Machine learning’s most common role, then, is additive. It acts as a sentry, rather than a cure-all.
“It’s like there’s a machine learning assistant that has seen this before sitting next to the analyst,” says Koos Lodewijkx, vice president and chief technology officer of security operations and response at IBM Security. The team at IBM has increasingly leaned on its Watson computing platform for these “knowledge consolidation” tasks and other areas of threat detection. “A lot of work that’s happening in a security operation center today is routine or repetitive, so what if we can automate some of that using machine learning or just make it easier for the analyst?” Lodewijkx says.
The Best Offense
Though many machine learning tools have already shown promising results in providing defense, researchers almost unanimously warn about the ways attackers have begun to adopt machine learning techniques themselves. And more of these types of attacks are on the horizon. Examples already exist in the wild, like hacking tools that use machine vision to defeat Captchas.
Another present threat to machine learning is data poisoning. If attackers can figure out how an algorithm is set up, or where it draws its training data from, they can figure out ways to introduce misleading data that builds a counter-narrative about what content or traffic is legitimate versus malicious. For example, attackers may run campaigns on thousands of accounts to mark malicious messages or comments as “Not Spam” in an attempt to skew an algorithm’s perspective.
‘People should just be aware that this technology has limitations.’
Battista Biggio, University of Cagliari
In another example, researchers from the cloud security firm Cyxtera built a machine learning-based phishing attack generator that trained on more than 100 million particularly effective historic attacks to optimize and automatically generate effective scam links and emails. “An average phishing attacker will bypass an AI-based detection system 0.3 percent of the time, but by using AI this ‘attacker’ was able to bypass the system more than 15 percent of the time,” says Alejandro Correa Bahnsen, Cyxtera’s vice president of research. “And we wanted to be as close as possible to how an actual attacker would build this. All the data was data that would be available to an attacker. All the libraries were open source.”
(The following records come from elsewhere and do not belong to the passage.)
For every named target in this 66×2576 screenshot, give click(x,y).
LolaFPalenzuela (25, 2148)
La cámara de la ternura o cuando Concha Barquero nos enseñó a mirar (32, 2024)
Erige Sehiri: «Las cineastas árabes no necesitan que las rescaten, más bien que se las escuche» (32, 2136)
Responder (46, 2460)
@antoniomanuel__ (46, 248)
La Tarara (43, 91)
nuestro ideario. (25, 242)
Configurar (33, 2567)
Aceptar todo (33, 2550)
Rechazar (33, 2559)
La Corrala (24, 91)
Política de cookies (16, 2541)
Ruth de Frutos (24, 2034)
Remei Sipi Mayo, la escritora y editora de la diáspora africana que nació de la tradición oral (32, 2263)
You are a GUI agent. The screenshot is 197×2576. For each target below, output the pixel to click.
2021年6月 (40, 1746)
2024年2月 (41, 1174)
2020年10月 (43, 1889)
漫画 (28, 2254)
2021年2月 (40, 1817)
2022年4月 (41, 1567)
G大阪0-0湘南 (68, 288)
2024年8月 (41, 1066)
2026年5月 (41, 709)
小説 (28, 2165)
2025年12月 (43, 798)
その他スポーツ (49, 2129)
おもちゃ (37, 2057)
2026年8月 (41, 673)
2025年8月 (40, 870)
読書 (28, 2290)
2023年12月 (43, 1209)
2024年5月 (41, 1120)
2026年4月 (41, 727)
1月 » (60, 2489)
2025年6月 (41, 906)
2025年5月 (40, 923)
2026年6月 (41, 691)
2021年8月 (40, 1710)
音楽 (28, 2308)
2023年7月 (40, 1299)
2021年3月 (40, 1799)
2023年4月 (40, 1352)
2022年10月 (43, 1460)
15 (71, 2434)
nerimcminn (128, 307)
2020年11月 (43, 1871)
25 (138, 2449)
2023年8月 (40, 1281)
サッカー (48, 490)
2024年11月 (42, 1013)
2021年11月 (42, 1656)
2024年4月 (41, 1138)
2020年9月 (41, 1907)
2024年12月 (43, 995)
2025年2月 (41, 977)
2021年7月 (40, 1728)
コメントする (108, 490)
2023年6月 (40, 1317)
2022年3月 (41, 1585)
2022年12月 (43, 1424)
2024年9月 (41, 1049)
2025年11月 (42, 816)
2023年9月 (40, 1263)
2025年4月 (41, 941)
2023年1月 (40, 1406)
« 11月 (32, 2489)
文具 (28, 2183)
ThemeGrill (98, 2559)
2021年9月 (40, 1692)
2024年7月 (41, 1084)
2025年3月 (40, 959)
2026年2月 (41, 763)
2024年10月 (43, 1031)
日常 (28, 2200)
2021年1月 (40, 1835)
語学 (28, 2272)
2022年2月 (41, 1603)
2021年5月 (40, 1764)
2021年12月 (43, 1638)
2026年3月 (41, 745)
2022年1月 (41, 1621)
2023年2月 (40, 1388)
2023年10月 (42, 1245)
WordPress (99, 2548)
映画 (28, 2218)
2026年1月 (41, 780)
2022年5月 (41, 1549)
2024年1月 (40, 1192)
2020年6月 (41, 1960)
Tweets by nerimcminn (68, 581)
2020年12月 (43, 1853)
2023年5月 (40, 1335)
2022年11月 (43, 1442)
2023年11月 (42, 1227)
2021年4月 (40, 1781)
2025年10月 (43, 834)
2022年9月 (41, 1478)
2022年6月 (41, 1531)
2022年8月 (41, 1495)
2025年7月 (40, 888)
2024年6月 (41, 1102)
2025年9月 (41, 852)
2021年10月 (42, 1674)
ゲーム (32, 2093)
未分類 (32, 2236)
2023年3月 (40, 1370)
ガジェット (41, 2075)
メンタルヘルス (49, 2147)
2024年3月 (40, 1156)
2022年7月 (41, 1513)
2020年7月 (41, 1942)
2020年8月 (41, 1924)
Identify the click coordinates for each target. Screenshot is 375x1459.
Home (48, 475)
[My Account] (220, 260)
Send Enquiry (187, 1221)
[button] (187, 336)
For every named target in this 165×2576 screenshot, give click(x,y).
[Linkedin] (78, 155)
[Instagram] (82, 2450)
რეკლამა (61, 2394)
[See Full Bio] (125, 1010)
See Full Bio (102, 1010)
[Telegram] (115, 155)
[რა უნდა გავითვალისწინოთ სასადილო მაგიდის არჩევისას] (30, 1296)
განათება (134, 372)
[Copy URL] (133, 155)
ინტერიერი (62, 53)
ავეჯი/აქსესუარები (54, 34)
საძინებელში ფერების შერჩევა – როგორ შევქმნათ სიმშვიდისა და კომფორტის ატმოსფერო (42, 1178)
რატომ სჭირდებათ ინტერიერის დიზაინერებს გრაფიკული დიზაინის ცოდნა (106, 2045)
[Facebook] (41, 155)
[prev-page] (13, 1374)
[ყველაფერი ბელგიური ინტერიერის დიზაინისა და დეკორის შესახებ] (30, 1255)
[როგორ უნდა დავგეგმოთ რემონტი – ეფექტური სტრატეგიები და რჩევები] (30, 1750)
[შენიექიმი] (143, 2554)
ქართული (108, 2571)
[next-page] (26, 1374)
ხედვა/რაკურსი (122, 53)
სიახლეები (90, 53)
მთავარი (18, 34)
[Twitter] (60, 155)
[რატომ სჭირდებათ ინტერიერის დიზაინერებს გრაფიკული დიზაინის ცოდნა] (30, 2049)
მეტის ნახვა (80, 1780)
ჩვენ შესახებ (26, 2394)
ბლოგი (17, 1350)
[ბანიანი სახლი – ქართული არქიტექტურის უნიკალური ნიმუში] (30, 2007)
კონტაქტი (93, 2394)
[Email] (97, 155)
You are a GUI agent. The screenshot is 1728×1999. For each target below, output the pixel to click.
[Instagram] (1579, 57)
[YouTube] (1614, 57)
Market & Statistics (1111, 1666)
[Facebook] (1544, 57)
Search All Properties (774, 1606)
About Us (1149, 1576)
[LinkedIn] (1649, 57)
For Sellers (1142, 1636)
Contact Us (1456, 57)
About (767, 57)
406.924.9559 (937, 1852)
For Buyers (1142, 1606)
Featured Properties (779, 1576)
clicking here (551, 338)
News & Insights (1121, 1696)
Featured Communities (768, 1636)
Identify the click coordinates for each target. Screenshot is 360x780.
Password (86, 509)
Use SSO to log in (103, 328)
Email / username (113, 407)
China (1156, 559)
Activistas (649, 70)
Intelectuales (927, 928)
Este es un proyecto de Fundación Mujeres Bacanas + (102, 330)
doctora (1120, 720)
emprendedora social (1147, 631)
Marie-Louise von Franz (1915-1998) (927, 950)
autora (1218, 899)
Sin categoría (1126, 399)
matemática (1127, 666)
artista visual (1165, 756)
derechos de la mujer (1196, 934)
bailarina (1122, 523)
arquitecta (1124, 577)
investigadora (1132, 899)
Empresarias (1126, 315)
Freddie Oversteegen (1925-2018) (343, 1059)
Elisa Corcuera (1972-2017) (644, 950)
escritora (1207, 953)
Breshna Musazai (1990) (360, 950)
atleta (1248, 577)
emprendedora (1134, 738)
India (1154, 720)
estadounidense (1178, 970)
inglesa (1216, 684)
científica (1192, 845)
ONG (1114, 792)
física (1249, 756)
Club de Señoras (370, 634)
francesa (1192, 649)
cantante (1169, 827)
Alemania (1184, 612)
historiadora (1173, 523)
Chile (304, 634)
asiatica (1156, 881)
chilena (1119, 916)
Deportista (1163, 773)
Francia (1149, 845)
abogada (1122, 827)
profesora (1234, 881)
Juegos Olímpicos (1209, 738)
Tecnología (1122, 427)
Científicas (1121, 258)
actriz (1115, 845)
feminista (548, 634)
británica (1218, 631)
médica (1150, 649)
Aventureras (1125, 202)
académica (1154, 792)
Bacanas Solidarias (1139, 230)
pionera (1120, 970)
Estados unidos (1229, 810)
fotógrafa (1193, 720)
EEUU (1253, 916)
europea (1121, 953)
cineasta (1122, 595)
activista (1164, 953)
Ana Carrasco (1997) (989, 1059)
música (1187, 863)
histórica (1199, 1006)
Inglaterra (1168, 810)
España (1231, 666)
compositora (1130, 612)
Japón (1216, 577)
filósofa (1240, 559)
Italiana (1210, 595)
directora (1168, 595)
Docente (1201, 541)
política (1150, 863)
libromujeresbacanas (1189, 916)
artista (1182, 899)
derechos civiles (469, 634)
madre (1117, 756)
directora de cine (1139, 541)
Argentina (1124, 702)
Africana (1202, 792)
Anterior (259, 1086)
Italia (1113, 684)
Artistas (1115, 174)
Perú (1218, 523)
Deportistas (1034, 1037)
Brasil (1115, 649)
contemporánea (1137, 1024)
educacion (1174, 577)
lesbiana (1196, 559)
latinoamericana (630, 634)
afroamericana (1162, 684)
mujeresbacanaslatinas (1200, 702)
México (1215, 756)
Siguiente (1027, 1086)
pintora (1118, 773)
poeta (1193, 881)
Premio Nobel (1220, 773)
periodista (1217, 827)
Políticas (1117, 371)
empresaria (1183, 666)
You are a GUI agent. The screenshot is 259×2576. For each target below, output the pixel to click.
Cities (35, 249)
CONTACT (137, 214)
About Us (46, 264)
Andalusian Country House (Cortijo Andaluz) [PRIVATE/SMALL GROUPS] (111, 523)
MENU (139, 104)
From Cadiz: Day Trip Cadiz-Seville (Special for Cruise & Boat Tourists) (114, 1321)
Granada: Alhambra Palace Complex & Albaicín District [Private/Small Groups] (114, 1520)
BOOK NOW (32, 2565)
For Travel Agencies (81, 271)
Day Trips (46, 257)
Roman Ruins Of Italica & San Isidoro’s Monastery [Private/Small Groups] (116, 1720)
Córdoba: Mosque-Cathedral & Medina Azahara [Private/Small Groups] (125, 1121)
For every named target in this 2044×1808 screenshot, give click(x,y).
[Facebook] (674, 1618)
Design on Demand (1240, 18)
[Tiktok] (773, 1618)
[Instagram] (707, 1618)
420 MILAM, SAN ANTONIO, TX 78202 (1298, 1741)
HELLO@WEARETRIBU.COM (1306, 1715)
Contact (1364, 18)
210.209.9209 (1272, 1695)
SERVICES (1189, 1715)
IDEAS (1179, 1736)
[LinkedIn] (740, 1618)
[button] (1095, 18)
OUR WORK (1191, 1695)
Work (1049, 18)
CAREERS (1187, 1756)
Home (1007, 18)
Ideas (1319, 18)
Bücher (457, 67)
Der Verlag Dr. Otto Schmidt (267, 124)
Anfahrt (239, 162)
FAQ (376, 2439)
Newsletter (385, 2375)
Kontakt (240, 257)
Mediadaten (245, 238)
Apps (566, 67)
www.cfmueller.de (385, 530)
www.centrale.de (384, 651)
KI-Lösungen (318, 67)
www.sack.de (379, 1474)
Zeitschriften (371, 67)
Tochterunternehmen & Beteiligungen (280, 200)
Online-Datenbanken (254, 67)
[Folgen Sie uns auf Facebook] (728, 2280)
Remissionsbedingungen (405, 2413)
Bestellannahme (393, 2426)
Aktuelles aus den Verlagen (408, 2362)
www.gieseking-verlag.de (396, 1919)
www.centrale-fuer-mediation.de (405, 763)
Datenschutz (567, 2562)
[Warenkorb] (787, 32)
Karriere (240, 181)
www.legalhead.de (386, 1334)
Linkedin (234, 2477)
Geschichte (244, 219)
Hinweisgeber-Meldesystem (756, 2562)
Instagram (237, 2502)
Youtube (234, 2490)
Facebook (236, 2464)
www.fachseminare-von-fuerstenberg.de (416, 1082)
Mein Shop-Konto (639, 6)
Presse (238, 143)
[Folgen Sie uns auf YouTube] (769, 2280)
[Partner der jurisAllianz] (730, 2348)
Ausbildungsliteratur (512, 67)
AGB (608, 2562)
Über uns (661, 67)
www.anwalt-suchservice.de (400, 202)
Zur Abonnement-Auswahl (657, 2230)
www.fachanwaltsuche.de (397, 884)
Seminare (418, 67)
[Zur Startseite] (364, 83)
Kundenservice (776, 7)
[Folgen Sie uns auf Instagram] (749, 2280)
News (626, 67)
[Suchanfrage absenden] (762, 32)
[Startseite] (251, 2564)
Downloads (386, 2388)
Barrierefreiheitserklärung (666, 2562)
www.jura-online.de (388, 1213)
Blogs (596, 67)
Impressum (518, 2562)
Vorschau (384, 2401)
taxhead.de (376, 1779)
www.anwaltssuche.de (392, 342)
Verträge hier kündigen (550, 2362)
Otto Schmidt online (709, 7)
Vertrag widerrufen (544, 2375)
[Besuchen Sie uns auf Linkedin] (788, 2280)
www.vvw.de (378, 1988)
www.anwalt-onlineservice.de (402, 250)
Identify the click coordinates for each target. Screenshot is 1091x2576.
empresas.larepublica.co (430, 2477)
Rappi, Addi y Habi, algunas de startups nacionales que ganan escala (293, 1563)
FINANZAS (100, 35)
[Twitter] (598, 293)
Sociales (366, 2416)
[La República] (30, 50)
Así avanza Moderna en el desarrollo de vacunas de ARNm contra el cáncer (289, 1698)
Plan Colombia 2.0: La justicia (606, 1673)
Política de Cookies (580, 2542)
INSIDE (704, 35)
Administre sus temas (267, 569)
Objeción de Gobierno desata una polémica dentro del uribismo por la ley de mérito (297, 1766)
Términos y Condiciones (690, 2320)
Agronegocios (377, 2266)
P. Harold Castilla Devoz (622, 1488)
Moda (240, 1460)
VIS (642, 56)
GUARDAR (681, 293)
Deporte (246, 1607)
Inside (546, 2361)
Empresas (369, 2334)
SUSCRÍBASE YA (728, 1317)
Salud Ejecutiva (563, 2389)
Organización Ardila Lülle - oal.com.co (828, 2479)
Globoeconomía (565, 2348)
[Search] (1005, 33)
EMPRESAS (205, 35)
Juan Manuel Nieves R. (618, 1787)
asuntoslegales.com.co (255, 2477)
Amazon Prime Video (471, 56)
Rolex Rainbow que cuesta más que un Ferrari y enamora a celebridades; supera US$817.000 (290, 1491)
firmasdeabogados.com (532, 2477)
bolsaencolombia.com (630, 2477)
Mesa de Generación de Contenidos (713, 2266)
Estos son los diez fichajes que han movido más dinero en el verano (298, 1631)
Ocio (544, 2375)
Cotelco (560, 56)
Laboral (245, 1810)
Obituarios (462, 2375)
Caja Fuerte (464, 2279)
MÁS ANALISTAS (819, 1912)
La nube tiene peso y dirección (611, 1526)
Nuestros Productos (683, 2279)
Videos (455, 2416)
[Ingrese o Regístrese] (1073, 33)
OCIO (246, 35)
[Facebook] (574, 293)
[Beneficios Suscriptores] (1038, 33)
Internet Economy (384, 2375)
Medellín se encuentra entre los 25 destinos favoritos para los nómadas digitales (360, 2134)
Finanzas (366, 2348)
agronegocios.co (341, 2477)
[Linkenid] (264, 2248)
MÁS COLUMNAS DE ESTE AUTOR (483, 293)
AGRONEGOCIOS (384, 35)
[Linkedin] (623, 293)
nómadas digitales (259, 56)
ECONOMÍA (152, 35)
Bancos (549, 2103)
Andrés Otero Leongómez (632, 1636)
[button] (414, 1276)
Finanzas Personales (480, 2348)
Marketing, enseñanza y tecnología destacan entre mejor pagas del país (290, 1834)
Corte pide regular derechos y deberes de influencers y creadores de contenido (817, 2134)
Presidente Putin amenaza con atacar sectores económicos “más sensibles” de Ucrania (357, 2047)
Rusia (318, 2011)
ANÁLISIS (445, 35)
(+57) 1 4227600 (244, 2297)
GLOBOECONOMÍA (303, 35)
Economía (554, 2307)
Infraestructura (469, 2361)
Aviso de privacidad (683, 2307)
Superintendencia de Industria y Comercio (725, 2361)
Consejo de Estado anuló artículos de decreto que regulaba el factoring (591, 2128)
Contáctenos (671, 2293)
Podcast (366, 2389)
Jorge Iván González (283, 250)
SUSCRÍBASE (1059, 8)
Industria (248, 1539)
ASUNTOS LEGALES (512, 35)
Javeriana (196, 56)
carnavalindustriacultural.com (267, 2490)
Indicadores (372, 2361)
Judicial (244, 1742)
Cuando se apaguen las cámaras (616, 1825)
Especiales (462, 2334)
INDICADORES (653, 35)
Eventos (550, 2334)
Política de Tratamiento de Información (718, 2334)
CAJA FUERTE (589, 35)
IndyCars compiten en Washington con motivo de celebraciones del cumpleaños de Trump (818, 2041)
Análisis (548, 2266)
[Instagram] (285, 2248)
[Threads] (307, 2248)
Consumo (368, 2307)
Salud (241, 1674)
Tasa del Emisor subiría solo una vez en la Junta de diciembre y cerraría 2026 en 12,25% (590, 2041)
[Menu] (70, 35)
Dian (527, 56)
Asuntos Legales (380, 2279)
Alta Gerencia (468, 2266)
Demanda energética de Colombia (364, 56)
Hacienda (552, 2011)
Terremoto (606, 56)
Researchers note that this is why it is important that ML systems are set up to encourage “human in the loop,” so systems aren’t sole, autonomous arbiters. ML systems “should have the option to say ‘I have not seen this before’ and ask help from a human,” says Battista Biggio, an assistant professor at the University of Cagliari, Italy, who studies machine learning security. “There’s no real intelligence in there—it’s inferences from data, correlations from data. So people should just be aware that this technology has limitations.”
To this end, the research community has worked to understand how to reduce the blind spots in ML systems so they can be hardened against attacks on those weaknesses. At RSA, researchers from Endgame released an open source threat data training set called EMBER, with the hope that they can set an example, even among competing companies, to focus on collaboration in security ML. “There are good reasons that the security industry doesn’t have as many open data sets,” Endgame’s Roth says. “These kinds of data might have personally identifying information or might give attackers information about what a company’s network architecture looks like. It took a lot of work to sanitize the EMBER dataset, but my hope is to spur more research and get defenders to work together.”
That collaboration may be necessary to stay ahead of attackers using machine learning techniques themselves. There’s real promise behind machine learning in cybersecurity, despite the overwhelming hype. The challenge is keeping expectations in check.